■ What you have to do:
Render the listing below as a JSON list of strings, with one string for each line and blank lines left out.

■ Exercise materials:
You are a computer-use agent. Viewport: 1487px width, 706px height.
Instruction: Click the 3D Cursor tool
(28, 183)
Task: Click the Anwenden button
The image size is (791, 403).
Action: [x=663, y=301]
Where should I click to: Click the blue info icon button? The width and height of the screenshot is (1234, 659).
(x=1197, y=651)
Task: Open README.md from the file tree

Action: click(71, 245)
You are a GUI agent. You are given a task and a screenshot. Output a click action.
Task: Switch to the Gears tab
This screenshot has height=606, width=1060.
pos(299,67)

■ Worked answer:
[
  "You are a computer-use agent. Viewport: 1487px width, 706px height.",
  "Instruction: Click the 3D Cursor tool",
  "(28, 183)",
  "Task: Click the Anwenden button",
  "The image size is (791, 403).",
  "Action: [x=663, y=301]",
  "Where should I click to: Click the blue info icon button? The width and height of the screenshot is (1234, 659).",
  "(x=1197, y=651)",
  "Task: Open README.md from the file tree",
  "Action: click(71, 245)",
  "You are a GUI agent. You are given a task and a screenshot. Output a click action.",
  "Task: Switch to the Gears tab",
  "This screenshot has height=606, width=1060.",
  "pos(299,67)"
]